If you have not shopped your auto policy in the last year, the table below tells you what you should be paying. Anything 25% above the number for your age and state is the carrier betting you will not check.
Pull three quotes this weekend. Most drivers can cut $60-$80 a month in twenty minutes. Real money.
Average premiums by age group
Age is one of the biggest rating factors in auto insurance. Insurers use historical claims data to price by age, and the spread between the cheapest and most expensive age groups is huge.
| Age Group | Avg Annual Premium (Full Coverage) | Avg Annual Premium (Liability Only) |
|---|---|---|
| 16-17 | $6,200 | $2,800 |
| 18-19 | $4,800 | $2,100 |
| 20-24 | $3,200 | $1,450 |
| 25-29 | $2,100 | $950 |
| 30-39 | $1,620 | $720 |
| 40-49 | $1,540 | $680 |
| 50-59 | $1,480 | $650 |
| 60-69 | $1,550 | $680 |
| 70+ | $1,820 | $790 |
These are national averages for a single driver with a clean record, a moderate vehicle, and standard coverage levels. Your specific rate will vary based on location, vehicle, and credit history (where allowed).
The steep teen rates reflect their crash rates. 16-17 year olds have roughly four times the per-mile crash rate of 25-64 year olds. The modest bump for drivers 70 and older reflects rising accident frequency as reaction times slow.
Average premiums by state tier
States cluster into rough tiers by overall cost.
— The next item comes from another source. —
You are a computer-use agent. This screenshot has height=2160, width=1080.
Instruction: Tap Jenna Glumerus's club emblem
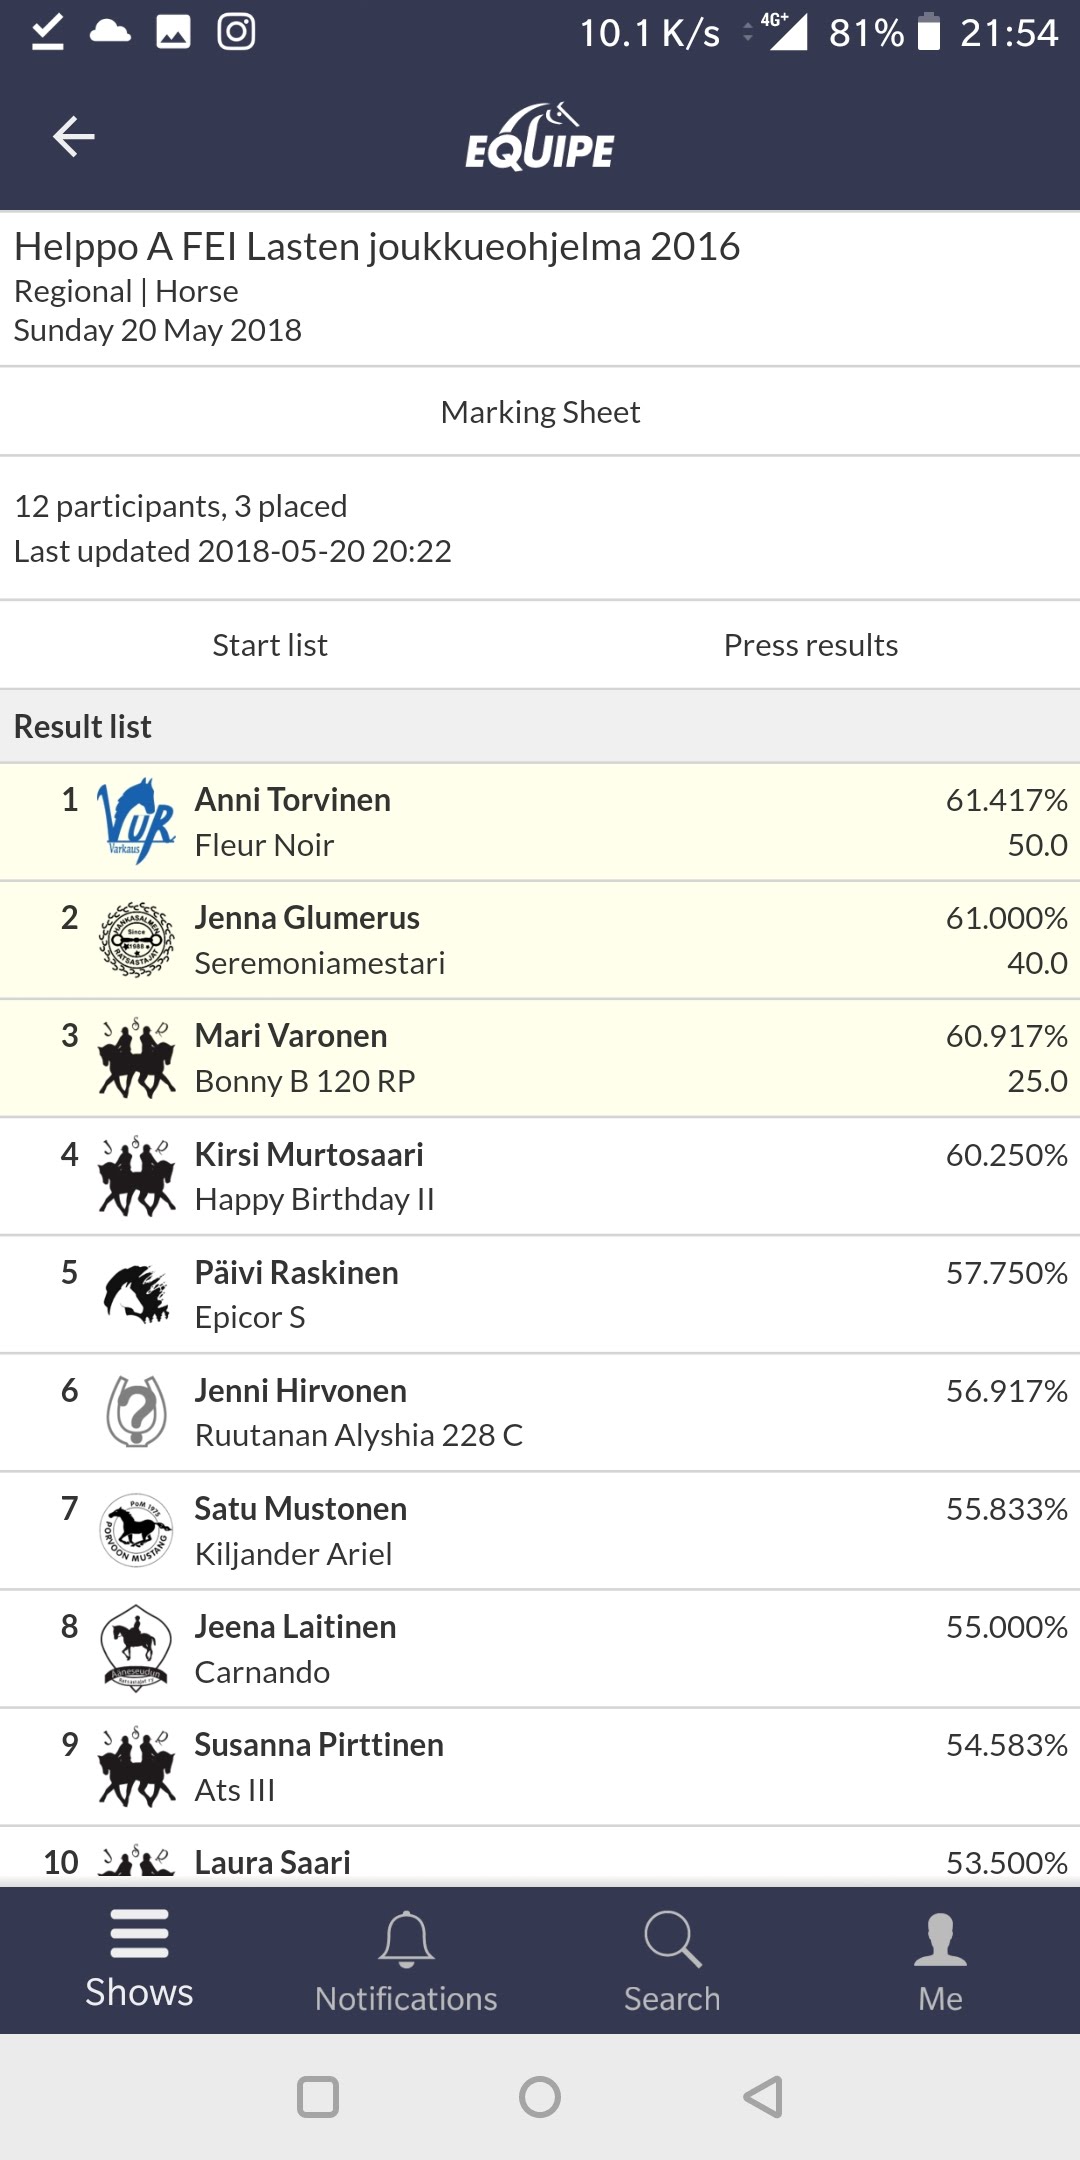tap(137, 940)
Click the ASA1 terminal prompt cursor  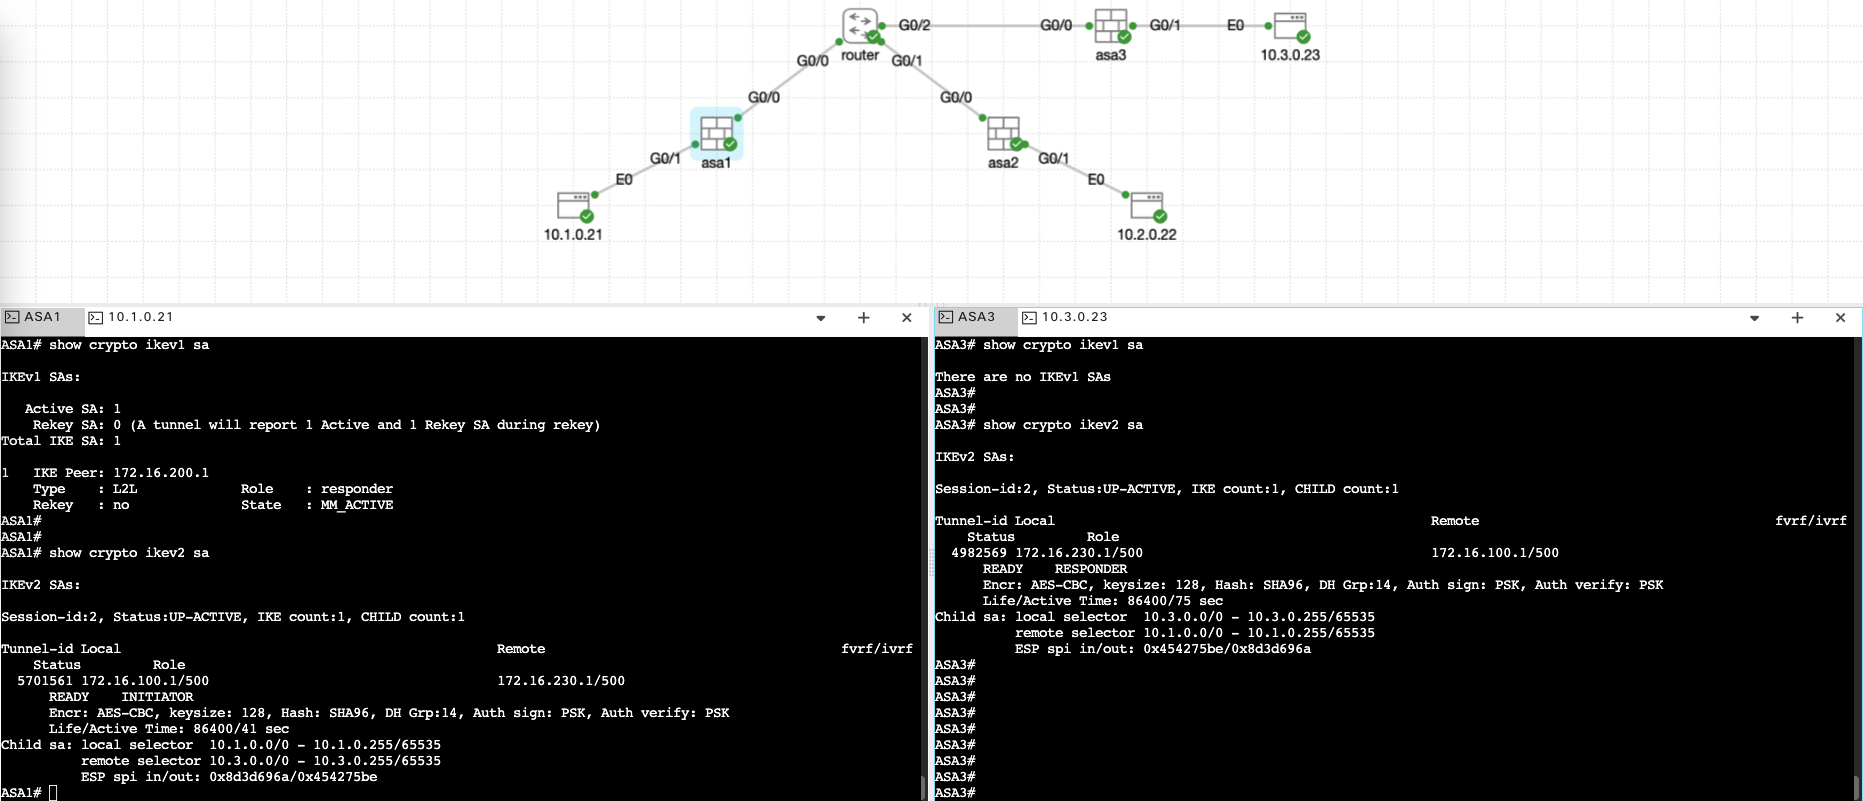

This is a simplified view. Rates vary by city and ZIP within each state, but the tiers give useful reference points.
| State Tier | Example States | Avg Full Coverage Annual |
|---|---|---|
| High cost | Florida, Michigan, Louisiana, New York | $2,400 - $3,800 |
| Above average | California, Nevada, New Jersey, Delaware | $1,900 - $2,400 |
| Average | Texas, Georgia, Illinois, Colorado | $1,500 - $1,900 |
| Below average | Ohio, Indiana, Wisconsin, North Carolina | $1,200 - $1,500 |
| Low cost | Idaho, Maine, Vermont, Iowa | $900 - $1,200 |
Michigan historically topped every state cost chart because of its unique unlimited personal injury protection requirement. Rate reform has brought it down a lot from peak. Florida now ranks highest in most surveys, driven by high uninsured driver rates, litigation frequency, and weather claims.
What a bad driving record actually costs
Carriers price driving incidents differently, but these ranges capture the market-wide averages for the three most common infractions.
Single at-fault accident: Rate increase of 35-50% from pre-incident premium, sustained for 3-5 years. On a $1,600 annual premium, that is $560-$800 added per year, or roughly $2,000-$3,500 in extra total cost before the incident ages off.
Single speeding ticket (15+ mph over): Rate increase of 20-30% for 3 years. On $1,600, that is $320-$480 per year in extra cost.
DUI conviction: Rate increase of 60-150% in the first year. Many standard carriers will non-renew the policy, forcing the driver into high-risk (non-standard) markets where base rates are already higher. A driver moving from a $1,600 standard market policy to a high-risk market policy can see total premium jump to $4,000-$6,000 per year.
Multiple incidents: The increases are not strictly additive, but they stack. A driver with both a speeding ticket and an at-fault accident in the past 3 years may find every major carrier declines to write their policy, leaving only non-standard options.
What drives the spread within a state
Even within a single state, individual rates can vary by 2-3x based on:
Vehicle: A 2024 pickup truck costs more to insure than a 2018 sedan because of higher replacement cost and higher theft rates. Sports cars and high-performance vehicles add a further surcharge.
Credit history: In most states, carriers use credit-based insurance scores as a rating factor. Drivers with excellent credit can pay 20-40% less than drivers with poor credit for identical coverage. California, Hawaii, and Massachusetts ban the practice.
Annual mileage: Drivers who commute less than 7,500 miles per year qualify for low-mileage discounts with most carriers, typically 5-15%.
ZIP code: Two drivers in the same city can pay very different rates based on their specific ZIP’s claims history, vehicle theft frequency, and traffic patterns.
How to get the right quote
The only way to know your actual cost is to pull quotes from at least four carriers. National averages are useful reference points, but your specific mix of age, ZIP, vehicle, driving history, and credit produces a rate that can be 40% above or below the average for your demographic.
Shop at every renewal, not just when you first buy. Rates move constantly. The carrier that was cheapest for you three years ago may not be competitive today. Worth shopping.